You might know from your science classes that your body is made up of cells that continue to multiply till a specific age, after which your cells starts to die (hence the term: aging). These cells, most of which are specific in their function have been the interest of human beings for the past many years. However, relatively recently there had been the discovery of stem cells that are pluripotent cells (pluri: many and potent: potential) which means that these cells can become any kind of cells such as nerve cells or muscle cells or blood cells.
Recent research has indicated that stem cell treatment may be helpful in treating blindness. According to the study, a pioneering treatment for progressive blindness has been proved safe three years after patients were injected with stem cells derived from human embryos.
The researchers said that more than half of the patients with macular degeneration – where the eye’s light-sensitive cells are progressively destroyed – experienced a significant improvement in their eyesight, but none showed any adverse effects due directly to the transplant of the embryonic cells.

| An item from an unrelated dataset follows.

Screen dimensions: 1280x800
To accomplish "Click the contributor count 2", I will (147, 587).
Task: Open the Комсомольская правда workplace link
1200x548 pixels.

Doctors injected the stem cells into the eyes of 18 patients – nine with Stargardt’s macular dystrophy and nine with dry, age-related macular degeneration – with the ultimate aim of repairing damaged photoreceptors in the retina at the back of the eye.
Additionally, it was found that about half of the patients had an improvement in visual acuity of three lines or more, which corresponds to a doubling of the visual angle, and is generally accepted as clinically significant. Moreover, subsequent testing found that 10 out of the 18 patients experienced substantial improvements in how well they could see. Hence, there has been a new road discovered in the fight against blindness and only with a little time would we find that this technique though is in its nascent stage now will be fully grown.
These findings have been published in The Lancet journals.